### GOAL
Please return each row that contains the string "This". Letter case matters.

### Part of a data file
------------------------------------
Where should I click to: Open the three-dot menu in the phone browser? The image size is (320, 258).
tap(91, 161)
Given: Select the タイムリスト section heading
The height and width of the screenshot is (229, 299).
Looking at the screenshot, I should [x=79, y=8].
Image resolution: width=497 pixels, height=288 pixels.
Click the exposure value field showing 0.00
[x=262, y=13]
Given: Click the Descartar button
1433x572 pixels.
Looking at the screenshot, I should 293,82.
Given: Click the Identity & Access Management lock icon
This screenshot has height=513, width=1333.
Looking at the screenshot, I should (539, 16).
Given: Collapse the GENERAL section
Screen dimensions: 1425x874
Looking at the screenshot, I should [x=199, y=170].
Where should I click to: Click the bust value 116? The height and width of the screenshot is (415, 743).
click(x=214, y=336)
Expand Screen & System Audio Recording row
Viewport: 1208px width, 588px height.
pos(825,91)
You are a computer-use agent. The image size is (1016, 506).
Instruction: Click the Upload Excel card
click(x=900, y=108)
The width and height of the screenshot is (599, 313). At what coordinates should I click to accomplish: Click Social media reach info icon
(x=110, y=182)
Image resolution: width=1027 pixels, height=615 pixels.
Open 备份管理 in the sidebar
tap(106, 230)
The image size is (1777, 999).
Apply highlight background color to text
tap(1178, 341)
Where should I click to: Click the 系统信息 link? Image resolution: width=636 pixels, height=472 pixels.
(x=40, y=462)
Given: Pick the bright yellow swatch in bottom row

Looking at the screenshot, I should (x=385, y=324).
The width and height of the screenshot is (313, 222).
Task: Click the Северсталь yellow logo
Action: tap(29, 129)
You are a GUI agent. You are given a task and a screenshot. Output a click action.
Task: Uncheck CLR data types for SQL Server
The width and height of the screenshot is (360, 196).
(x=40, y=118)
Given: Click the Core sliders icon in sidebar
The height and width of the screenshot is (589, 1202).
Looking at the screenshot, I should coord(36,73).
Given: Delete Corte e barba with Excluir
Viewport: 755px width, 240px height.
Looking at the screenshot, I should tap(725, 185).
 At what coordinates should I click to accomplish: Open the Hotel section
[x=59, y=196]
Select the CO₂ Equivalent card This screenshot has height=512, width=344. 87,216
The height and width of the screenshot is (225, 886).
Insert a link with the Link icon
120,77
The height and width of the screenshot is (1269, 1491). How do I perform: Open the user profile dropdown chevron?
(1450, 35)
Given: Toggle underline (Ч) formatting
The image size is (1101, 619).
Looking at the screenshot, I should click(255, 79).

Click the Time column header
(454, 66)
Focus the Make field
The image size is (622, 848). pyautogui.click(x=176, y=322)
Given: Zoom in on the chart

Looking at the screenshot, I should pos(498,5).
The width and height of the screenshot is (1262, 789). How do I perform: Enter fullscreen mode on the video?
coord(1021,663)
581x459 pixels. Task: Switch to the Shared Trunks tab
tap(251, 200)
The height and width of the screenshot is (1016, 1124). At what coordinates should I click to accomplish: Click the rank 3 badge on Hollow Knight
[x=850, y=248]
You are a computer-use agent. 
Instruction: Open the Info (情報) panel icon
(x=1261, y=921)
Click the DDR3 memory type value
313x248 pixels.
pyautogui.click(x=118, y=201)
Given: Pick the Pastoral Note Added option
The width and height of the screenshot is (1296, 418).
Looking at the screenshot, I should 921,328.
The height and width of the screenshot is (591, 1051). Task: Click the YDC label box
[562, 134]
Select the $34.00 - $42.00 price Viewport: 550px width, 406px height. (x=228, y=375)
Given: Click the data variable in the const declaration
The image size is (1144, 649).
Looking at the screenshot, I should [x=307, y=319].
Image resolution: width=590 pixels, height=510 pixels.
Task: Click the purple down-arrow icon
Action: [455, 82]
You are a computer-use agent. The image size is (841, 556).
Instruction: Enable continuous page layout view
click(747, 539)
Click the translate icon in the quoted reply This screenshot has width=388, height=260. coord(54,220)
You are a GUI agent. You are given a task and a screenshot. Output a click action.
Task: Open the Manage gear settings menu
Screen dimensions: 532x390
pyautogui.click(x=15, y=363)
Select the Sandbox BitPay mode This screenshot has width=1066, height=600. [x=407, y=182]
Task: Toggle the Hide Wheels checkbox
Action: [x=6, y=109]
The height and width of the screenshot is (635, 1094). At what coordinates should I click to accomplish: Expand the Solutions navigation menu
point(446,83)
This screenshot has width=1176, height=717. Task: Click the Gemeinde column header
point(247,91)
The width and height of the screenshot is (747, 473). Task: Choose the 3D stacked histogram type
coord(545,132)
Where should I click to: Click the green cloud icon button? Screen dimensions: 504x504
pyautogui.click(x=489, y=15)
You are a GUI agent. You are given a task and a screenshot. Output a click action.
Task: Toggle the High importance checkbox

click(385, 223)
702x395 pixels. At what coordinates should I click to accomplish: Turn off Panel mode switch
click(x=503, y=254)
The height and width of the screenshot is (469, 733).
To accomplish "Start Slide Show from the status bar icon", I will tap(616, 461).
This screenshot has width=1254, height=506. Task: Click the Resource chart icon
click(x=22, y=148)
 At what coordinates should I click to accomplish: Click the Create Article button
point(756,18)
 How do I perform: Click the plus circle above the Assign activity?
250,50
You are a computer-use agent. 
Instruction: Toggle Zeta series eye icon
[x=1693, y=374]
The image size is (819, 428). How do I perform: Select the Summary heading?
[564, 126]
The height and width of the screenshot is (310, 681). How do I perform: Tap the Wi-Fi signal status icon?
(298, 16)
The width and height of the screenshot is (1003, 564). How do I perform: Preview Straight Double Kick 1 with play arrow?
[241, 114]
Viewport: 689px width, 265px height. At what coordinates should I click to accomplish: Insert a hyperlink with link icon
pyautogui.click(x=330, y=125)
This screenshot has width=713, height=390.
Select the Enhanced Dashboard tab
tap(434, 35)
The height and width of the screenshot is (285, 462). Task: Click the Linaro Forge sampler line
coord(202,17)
------------------------------------
### THE RESULT
This screenshot has height=513, width=1333.
Select the CO₂ Equivalent card This screenshot has height=512, width=344. 87,216
Click the translate icon in the quoted reply This screenshot has width=388, height=260. coord(54,220)
Select the Sandbox BitPay mode This screenshot has width=1066, height=600. [x=407, y=182]
This screenshot has width=1176, height=717. Task: Click the Gemeinde column header
This screenshot has width=1254, height=506. Task: Click the Resource chart icon
This screenshot has width=713, height=390.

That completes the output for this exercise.